Escritório Modelo Santanópolis
Foto - arquivo de  Jean
           Nesta fase, nos apaixonávamos facilmente. Ficávamos olhando discretamente para as colegas, e tentava um olhar direto com um leve sorriso. A gente namorava com os olhos, com o coração e com a emoção. Viajávamos no maravilhoso mundo da fantasia e do desejo, despertando sonhos inimagináveis. Muitas vezes nos apaixonávamos por alguém, que nem sabia das nossas intenções. Mas, nos apaixonávamos assim mesmo, e até sofríamos por um amor não correspondido, onde procurávamos uma linda música romântica para ouví-la pensando na pessoa desejada. Era a pureza da adolescência prevalecendo sobre a maturidade da paixão e da malícia.
          Nunca esqueci de uma outra professora, Ivanilde, de Português, a qual me elogiou e incentivou a desenvolver uma aptidão que já tinha naquela idade, onde eu escrevia e desenhava histórias em quadrinhos, pedindo até para criar e desenhar a capa de um jornalzinho do colégio, com o nome de "O K louro", o qual me fez sentir muito importante. Ela era maravilhosamente gentil e atenciosa, demonstrando um carinho e uma atenção muito grande pelo meu talento e pela minha criatividade infantil. Nunca a esqueci.
          Sei que tive outras professoras, e que também foram importantes para mim, pois a direção do colégio sempre se preocupava em escolher os melhores profissionais, já que tinha uma proposta inovadora de educação no município de Feira de Santana, interior da Bahia, formando até oito alunos que foram prefeitos da cidade.
          Fundado em agosto de 1933, o Colégio Santanópolis foi o primeiro colégio ginasial do interior da Bahia, dando a cidade o status de referência educacional, e que tinha até um internato para receber alunos de outras regiões do estado. Além disso, teve a segunda quadra coberta do estado, e a primeira do interior na década de 40, onde realizavam os bailes com os homens todos de smoking, e as mulheres com lindos vestidos.
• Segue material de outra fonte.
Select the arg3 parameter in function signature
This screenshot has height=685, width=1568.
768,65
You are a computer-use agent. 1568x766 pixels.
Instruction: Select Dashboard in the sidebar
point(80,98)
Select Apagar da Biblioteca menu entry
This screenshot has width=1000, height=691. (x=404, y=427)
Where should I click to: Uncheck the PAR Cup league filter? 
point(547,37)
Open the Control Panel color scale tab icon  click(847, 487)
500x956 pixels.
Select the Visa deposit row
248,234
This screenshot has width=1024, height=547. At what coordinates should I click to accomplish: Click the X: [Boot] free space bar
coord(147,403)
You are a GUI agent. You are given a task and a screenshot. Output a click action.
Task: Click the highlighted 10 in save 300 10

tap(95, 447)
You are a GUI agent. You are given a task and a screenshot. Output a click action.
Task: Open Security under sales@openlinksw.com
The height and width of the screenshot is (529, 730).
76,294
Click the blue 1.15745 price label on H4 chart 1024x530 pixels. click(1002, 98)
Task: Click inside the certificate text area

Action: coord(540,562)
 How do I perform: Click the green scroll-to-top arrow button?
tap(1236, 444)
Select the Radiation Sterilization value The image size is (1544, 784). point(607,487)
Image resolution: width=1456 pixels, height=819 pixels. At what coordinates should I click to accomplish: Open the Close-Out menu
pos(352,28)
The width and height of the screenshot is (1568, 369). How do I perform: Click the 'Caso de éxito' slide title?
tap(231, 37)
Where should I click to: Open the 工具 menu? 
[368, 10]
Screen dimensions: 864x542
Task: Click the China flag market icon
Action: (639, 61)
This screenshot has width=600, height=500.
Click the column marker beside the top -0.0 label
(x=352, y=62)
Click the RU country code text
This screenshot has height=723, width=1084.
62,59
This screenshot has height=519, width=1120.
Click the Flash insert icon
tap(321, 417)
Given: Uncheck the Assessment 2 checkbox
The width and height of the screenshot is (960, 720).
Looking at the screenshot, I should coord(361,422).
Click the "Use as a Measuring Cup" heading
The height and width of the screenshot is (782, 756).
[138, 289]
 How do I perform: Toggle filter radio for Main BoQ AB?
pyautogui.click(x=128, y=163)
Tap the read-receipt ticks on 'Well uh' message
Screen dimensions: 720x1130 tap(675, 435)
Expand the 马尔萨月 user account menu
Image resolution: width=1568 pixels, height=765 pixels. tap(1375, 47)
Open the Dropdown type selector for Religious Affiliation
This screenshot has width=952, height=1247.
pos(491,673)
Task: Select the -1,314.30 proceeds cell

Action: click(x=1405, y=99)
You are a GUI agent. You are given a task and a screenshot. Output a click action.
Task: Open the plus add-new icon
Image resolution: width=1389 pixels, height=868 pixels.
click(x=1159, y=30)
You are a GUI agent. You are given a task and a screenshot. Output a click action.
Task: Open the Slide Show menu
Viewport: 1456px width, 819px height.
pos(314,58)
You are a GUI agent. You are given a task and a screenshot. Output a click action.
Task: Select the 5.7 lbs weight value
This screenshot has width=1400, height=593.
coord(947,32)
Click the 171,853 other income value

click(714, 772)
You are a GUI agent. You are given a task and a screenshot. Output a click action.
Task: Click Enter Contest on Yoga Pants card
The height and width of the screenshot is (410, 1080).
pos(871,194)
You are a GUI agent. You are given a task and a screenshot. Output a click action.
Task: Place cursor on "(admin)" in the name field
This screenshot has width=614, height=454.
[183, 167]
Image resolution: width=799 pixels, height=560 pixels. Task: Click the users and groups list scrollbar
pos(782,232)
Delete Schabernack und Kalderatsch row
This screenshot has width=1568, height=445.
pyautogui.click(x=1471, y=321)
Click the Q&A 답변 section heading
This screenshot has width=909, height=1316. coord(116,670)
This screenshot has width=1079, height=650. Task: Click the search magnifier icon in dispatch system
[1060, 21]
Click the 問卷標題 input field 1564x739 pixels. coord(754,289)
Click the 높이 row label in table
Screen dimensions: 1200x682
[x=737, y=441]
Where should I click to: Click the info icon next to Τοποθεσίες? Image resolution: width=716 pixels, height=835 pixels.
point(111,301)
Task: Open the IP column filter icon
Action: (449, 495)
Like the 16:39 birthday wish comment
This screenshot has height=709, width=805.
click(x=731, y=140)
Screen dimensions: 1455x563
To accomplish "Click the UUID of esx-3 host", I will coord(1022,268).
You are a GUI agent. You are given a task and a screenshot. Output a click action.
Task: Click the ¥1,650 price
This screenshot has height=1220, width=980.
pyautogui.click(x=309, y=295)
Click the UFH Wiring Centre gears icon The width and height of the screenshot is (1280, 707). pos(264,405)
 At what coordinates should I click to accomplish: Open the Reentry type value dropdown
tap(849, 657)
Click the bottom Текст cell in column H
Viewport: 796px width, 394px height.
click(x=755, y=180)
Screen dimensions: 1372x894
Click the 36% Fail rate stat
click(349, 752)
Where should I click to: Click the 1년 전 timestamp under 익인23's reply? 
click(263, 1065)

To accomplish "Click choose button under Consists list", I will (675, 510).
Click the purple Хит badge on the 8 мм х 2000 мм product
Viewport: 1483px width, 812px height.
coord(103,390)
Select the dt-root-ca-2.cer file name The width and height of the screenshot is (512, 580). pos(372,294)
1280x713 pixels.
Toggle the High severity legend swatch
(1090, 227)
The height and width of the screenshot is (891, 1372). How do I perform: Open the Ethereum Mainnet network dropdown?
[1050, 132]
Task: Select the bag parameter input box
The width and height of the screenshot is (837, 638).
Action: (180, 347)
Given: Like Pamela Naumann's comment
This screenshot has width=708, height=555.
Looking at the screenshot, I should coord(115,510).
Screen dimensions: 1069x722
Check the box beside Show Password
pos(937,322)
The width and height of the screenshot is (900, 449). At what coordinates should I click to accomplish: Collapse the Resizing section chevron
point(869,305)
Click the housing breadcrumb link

Gostaria muito de ter vivido naquela época. 
          Na verdade, o colégio que funcionou até 1985 , marcou toda uma época e uma geração na cidade, onde até hoje, cerca de quinhentas pessoas, entre ex-funcionários, professores e alunos se encontram numa grande confraternização, relembrando os grandes momentos vividos na instituição. Cheguei até participar de uma dessas festas, e encontrar uma antiga colega que não via há mais de quarenta anos, a qual só a reconheci porque ainda usava o mesmo penteado. Foi muito emocionante e divertido. Vi até um ex-prefeito que tinha o nome em colégio da cidade, por volta dos seus noventa anos, o qual me deixou muito emocionado, pois achava que ele não estivesse mais vivo. Foi maravilhoso também, encontrar professoras e diretores que eu tinha convivido na minha adolescência, e que foram responsáveis pela minha formação, e conversar com eles já como adulto, trocando ideias atuais e relembrando os velhos tempos.
          Assim, guardo nas lembranças, momentos vividos e jamais esquecidos quando estudei no Colégio Santanópolis, onde, na busca do conhecimento, também encontrei  amigos e amigas  para uma vida inteira, trazendo sempre para nós, momentos de carinho, amor e atenção, os quais passaremos para os nossos filhos, e eles para os filhos deles e assim por diante, na esperança de tornarmos um mundo melhor.